SAM-MIL: A Spatial Contextual Aware Multiple Instance Learning Approach for Whole Slide Image Classification
Heng Fang, Sheng Huang, Wenhao Tang, Luwen Huangfu, Bo Liu
TL;DR
This paper tackles the limitation of traditional MIL for whole-slide image classification, which largely ignores global spatial context among patches. It introduces SAM-MIL, a spatial-contextualaware MIL framework that leverages the Segment Anything Model to extract region-level context and integrates it through SAM-guided group masking, region-based group features, and a consistency loss applied to pseudo-bags. Empirical results on CAMELYON-16 and TCGA-Lung Cancer show state-of-the-art AUROC improvements over strong MIL baselines, confirming the value of explicit spatial context in WSI analysis.
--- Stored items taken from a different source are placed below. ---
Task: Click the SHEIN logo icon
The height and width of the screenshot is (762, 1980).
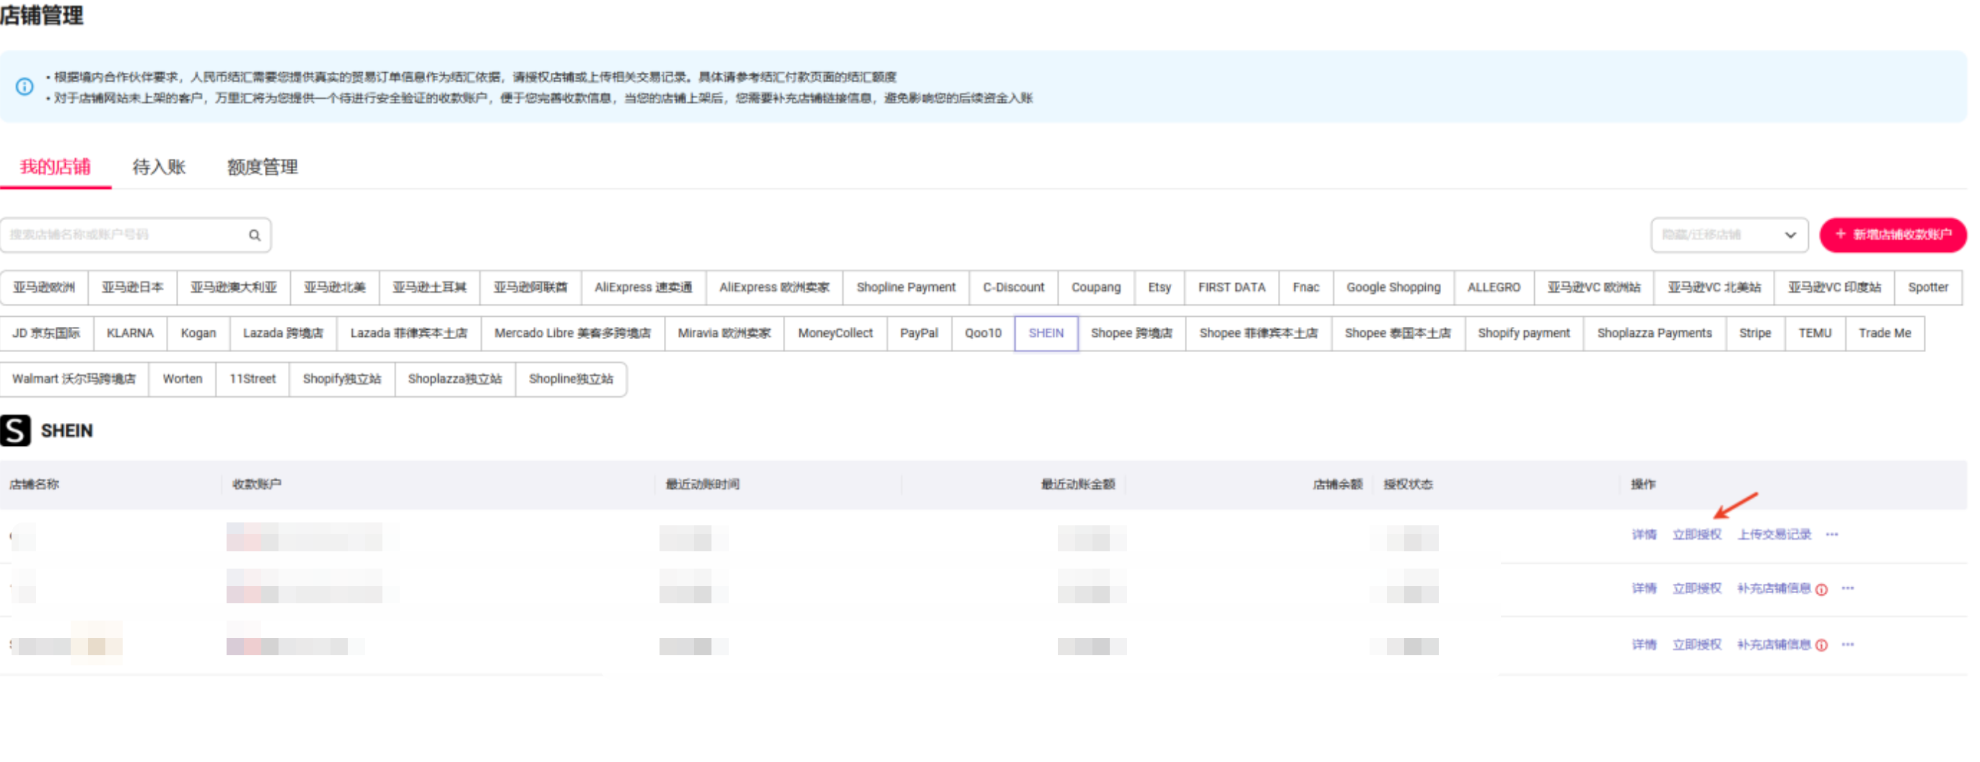Action: pyautogui.click(x=15, y=431)
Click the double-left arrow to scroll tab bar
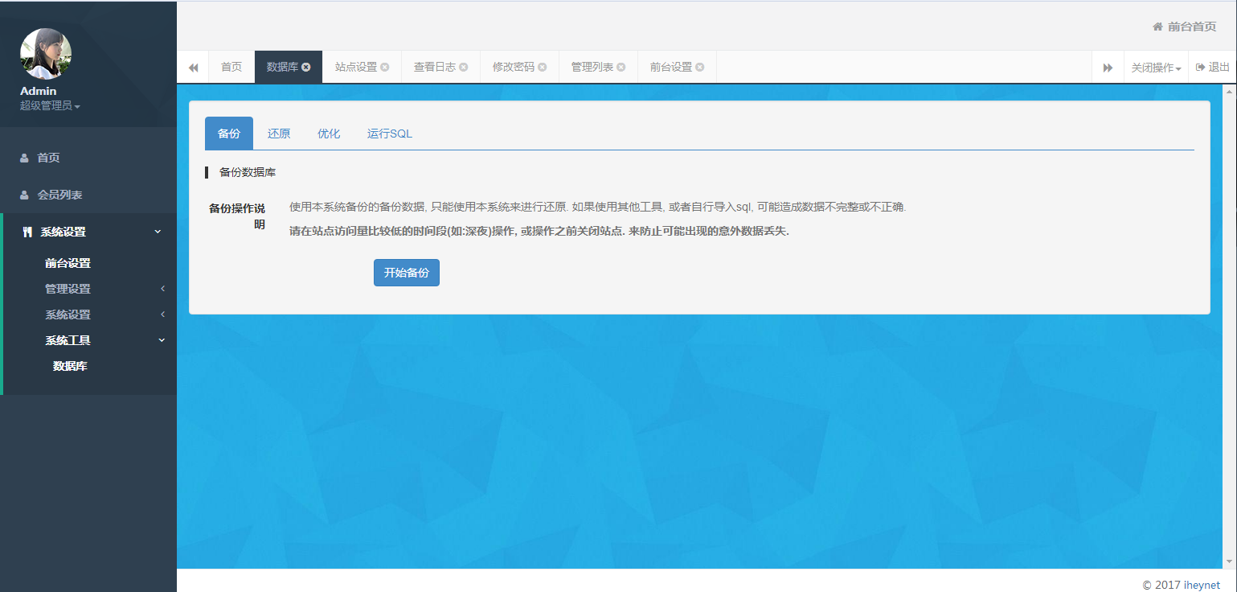The height and width of the screenshot is (592, 1237). tap(193, 67)
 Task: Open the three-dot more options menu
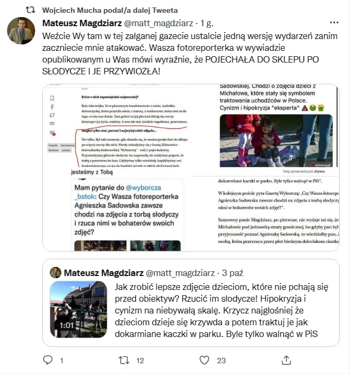pos(334,22)
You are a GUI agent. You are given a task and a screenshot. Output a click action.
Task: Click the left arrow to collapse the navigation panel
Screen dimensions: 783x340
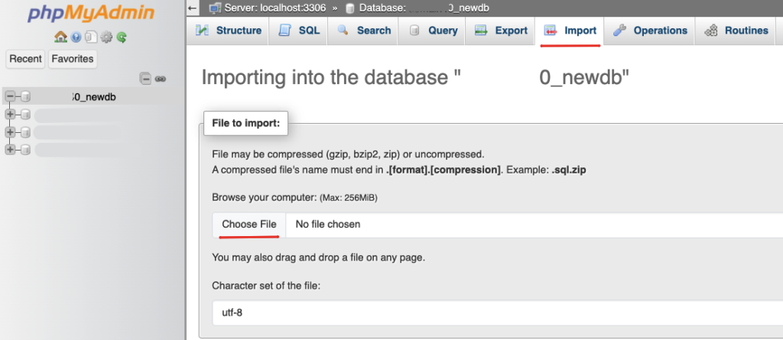[192, 8]
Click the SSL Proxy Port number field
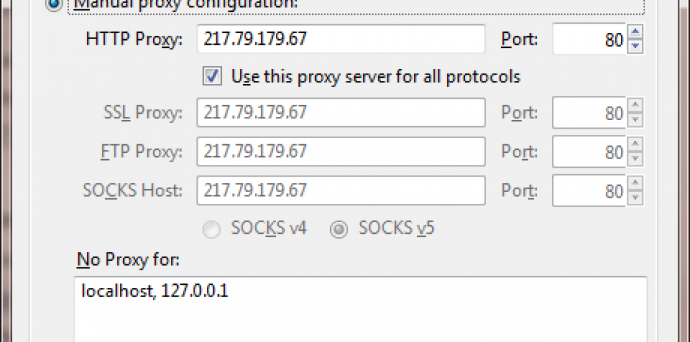The width and height of the screenshot is (690, 342). 589,113
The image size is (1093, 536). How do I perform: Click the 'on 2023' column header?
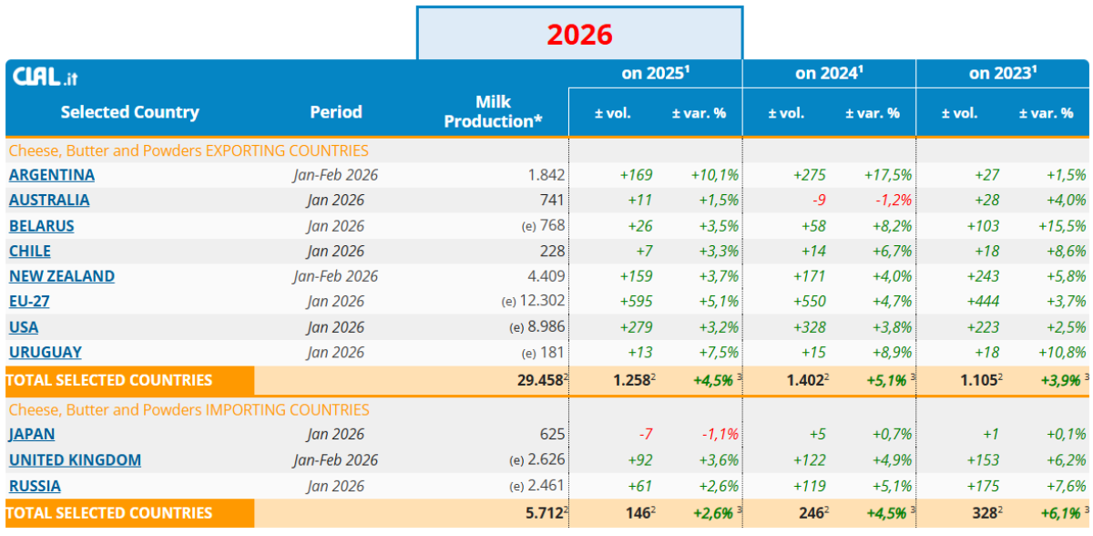[x=1002, y=74]
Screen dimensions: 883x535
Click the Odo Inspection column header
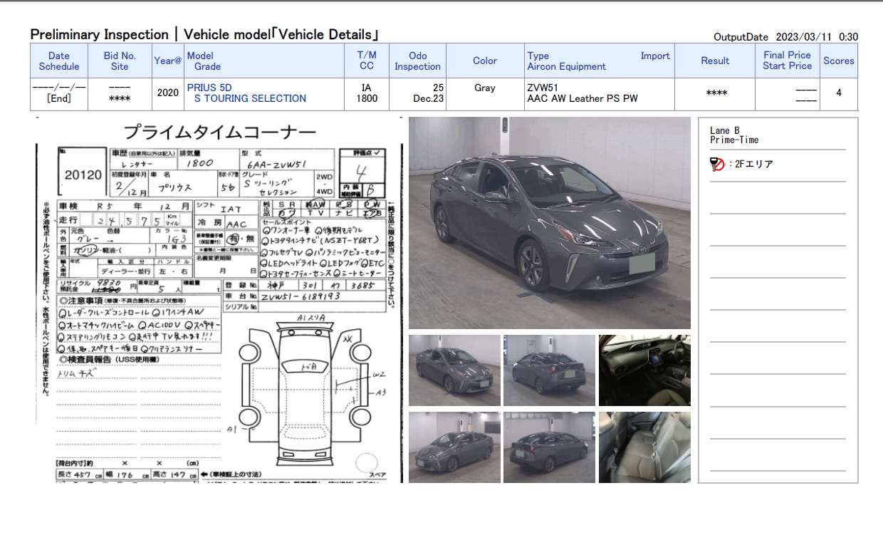pos(417,61)
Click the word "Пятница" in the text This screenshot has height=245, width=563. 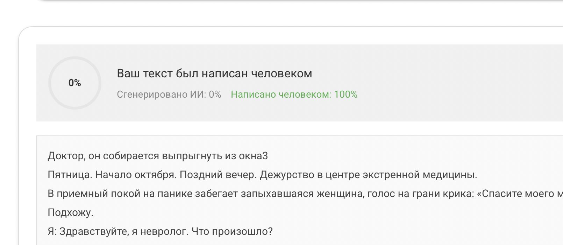click(69, 175)
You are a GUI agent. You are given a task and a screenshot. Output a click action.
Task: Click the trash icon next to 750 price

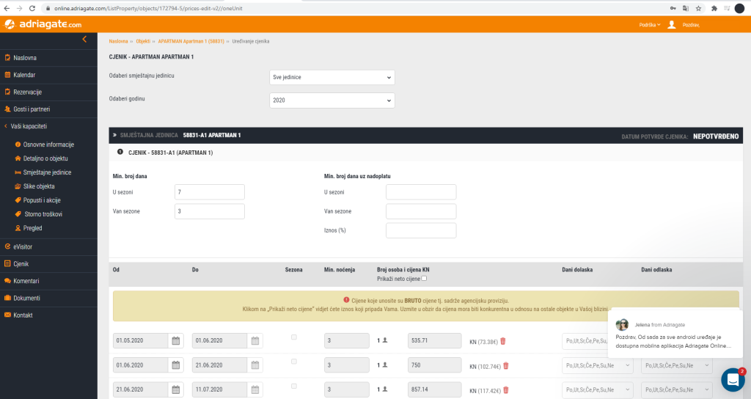pyautogui.click(x=505, y=366)
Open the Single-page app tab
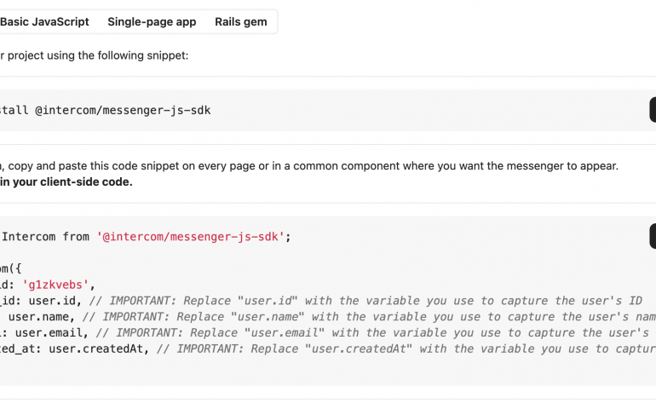The width and height of the screenshot is (656, 409). (x=152, y=22)

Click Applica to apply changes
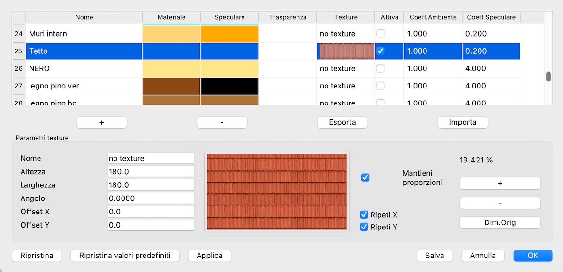click(209, 256)
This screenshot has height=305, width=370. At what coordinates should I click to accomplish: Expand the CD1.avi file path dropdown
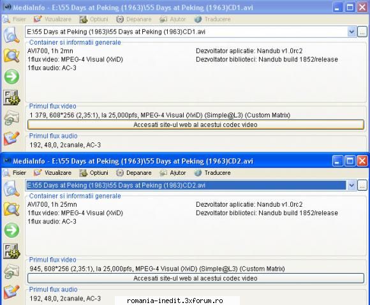point(352,32)
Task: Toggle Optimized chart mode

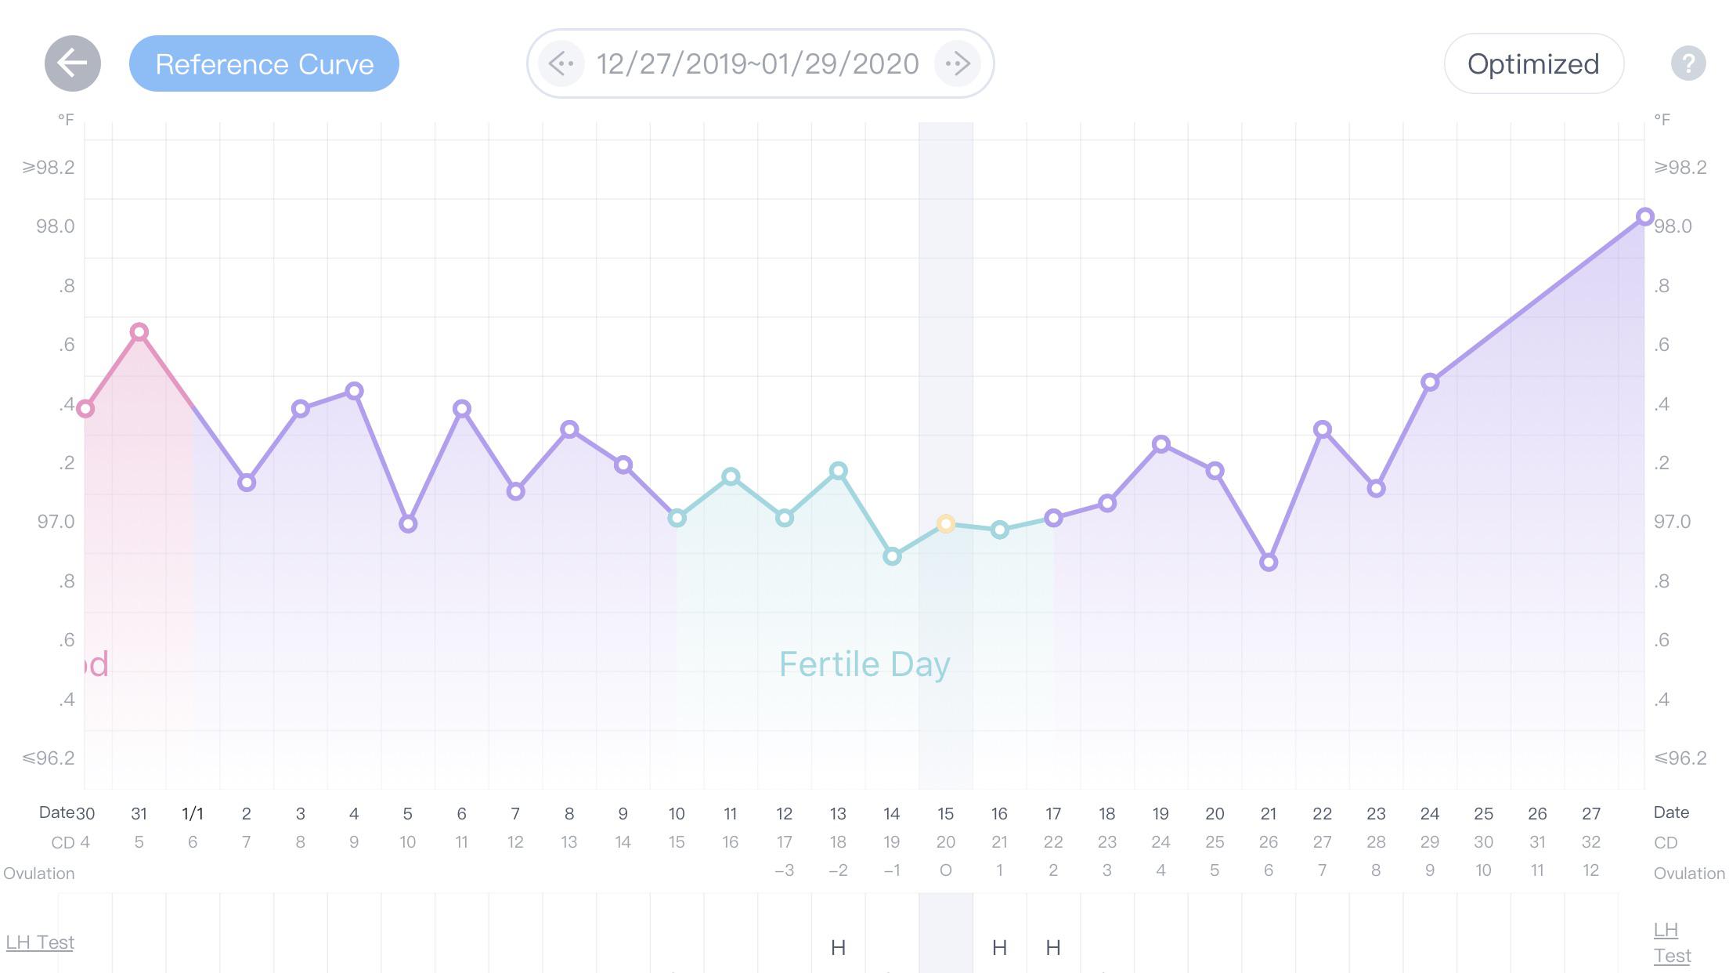Action: coord(1533,63)
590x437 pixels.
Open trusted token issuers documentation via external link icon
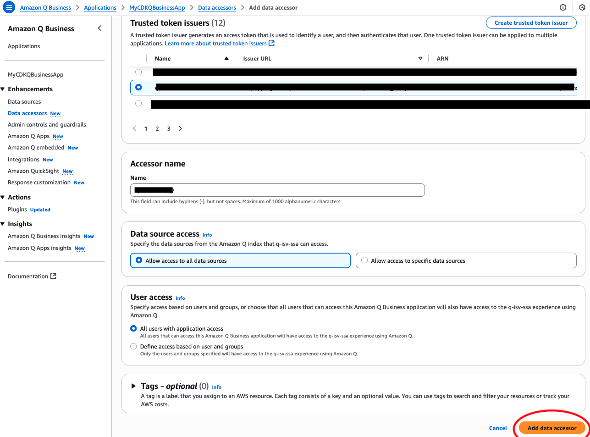[x=271, y=43]
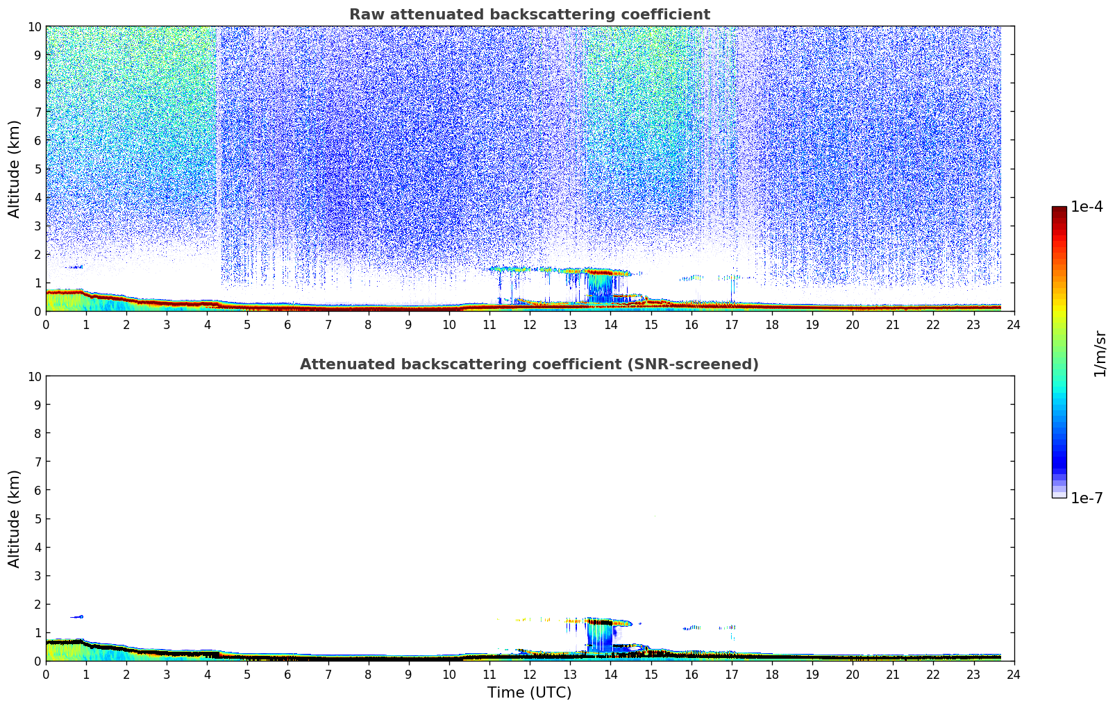Click the white bottom end of colorbar
1115x708 pixels.
point(1059,495)
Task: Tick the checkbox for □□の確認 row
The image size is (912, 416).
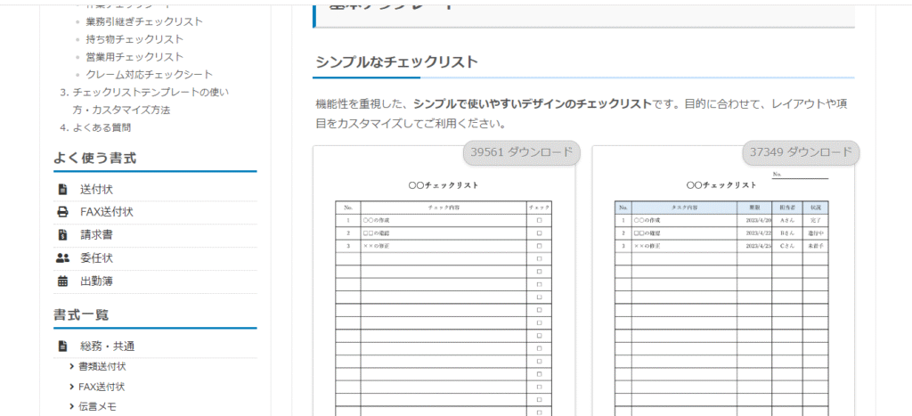Action: (539, 232)
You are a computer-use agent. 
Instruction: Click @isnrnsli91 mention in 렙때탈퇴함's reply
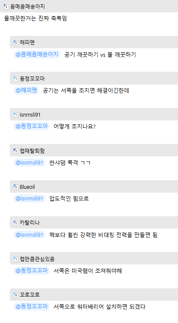pyautogui.click(x=30, y=162)
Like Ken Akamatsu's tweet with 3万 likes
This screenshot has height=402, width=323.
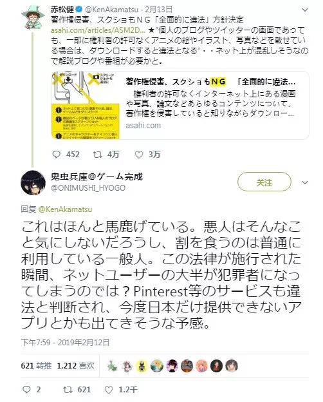(x=139, y=155)

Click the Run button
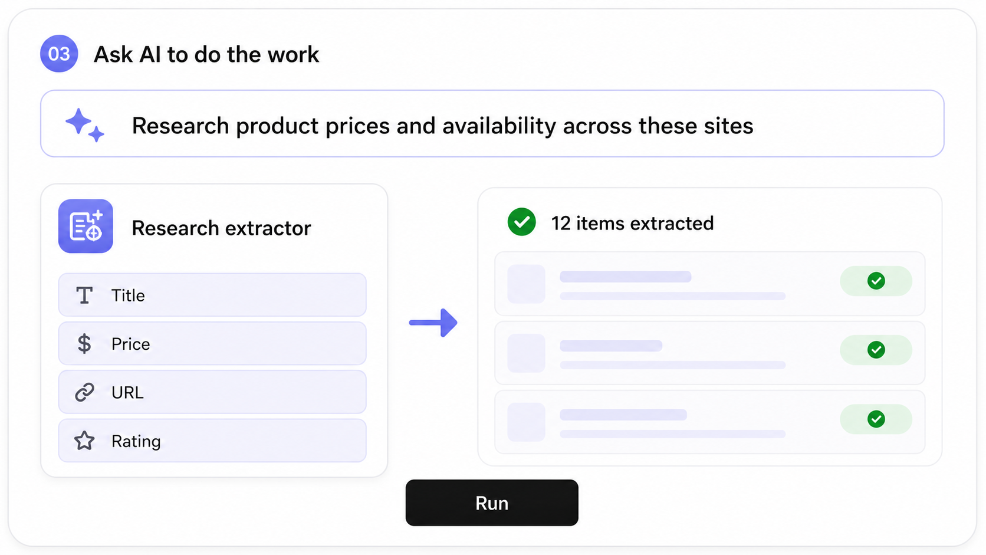point(492,503)
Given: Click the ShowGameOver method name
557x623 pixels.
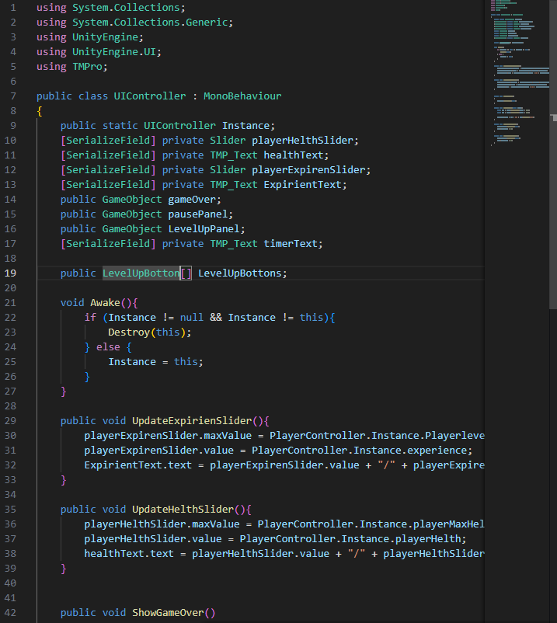Looking at the screenshot, I should click(168, 613).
The approach also provides a plug-in SAM-based feature extractor and reveals insights into how spatial context can guide attention and aggregation in MIL, offering practical implications for pathology image analysis.
Abstract
Multiple Instance Learning (MIL) represents the predominant framework in Whole Slide Image (WSI) classification, covering aspects such as sub-typing, diagnosis, and beyond. Current MIL models predominantly rely on instance-level features derived from pretrained models such as ResNet. These models segment each WSI into independent patches and extract features from these local patches, leading to a significant loss of global spatial context and restricting the model's focus to merely local features. To address this issue, we propose a novel MIL framework, named SAM-MIL, that emphasizes spatial contextual awareness and explicitly incorporates spatial context by extracting comprehensive, image-level information. The Segment Anything Model (SAM) represents a pioneering visual segmentation foundational model that can capture segmentation features without the need for additional fine-tuning, rendering it an outstanding tool for extracting spatial context directly from raw WSIs. Our approach includes the design of group feature extraction based on spatial context and a SAM-Guided Group Masking strategy to mitigate class imbalance issues. We implement a dynamic mask ratio for different segmentation categories and supplement these with representative group features of categories. Moreover, SAM-MIL divides instances to generate additional pseudo-bags, thereby augmenting the training set, and introduces consistency of spatial context across pseudo-bags to further enhance the model's performance. Experimental results on the CAMELYON-16 and TCGA Lung Cancer datasets demonstrate that our proposed SAM-MIL model outperforms existing mainstream methods in WSIs classification. Our open-source implementation code is is available at https://github.com/FangHeng/SAM-MIL.